What Sets Spark Apart?
Let’s look at the key reasons why Apache Spark has quickly become a data scientist’s favourite:
- Flexibility and accessibility: Having such a rich set of APIs, Spark has ensured that all of its capabilities are incredibly accessible. All these APIs are designed for interacting quickly and efficiently with data at scale, thus making Apache Spark extremely flexible. There is thorough documentation for these APIs, and it is written in an extraordinarily lucid and straightforward manner.

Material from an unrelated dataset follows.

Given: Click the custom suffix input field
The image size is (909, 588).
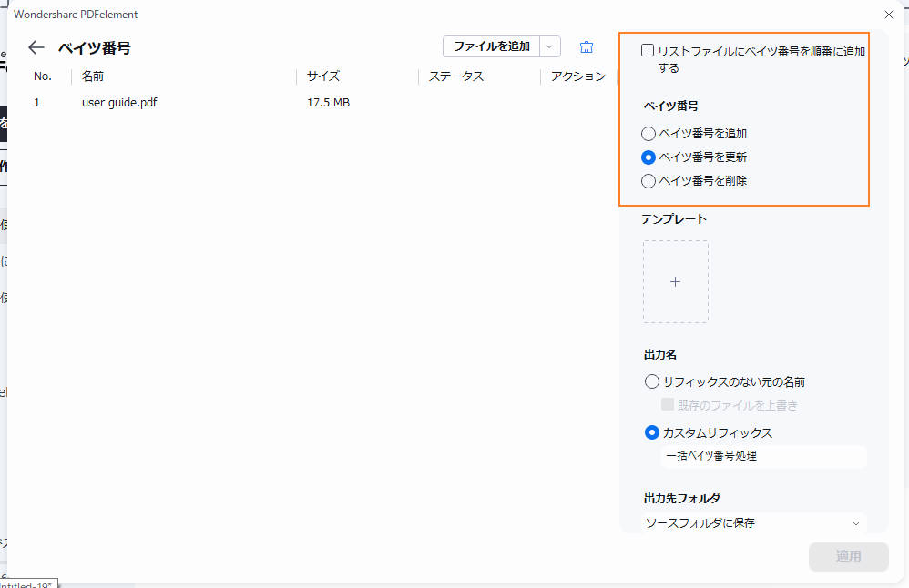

- Speed: Speed is what Spark is designed for. Both in-memory or on disk. A team of Databricks used Spark for the 100TB Benchmark challenge. This challenge involves processing a huge but static data set. The team was able to process 100TBs of data stored on an SSD in just 23 minutes using Spark. The previous winner did it in 72 minutes using Hadoop. What is even better is that Spark performs well when supporting interactive queries of data stored in memory. In these situations, Apache Spark is claimed to be 100 times faster than MapR.
- Support: Like we said earlier, Apache Spark supports most of the famous programming languages including Java, Python, Scala, and R. Spark also includes support for tight integration with a number of storage systems except just HDFS. Furthermore, the community behind Apache Spark is huge, active, and international.
With that, we come to the end of this blog post. We hope you enjoyed getting into the details of Apache Spark. If large sets of data make your adrenaline rush, we recommend you get hands-on with Apache Spark and make yourself an asset!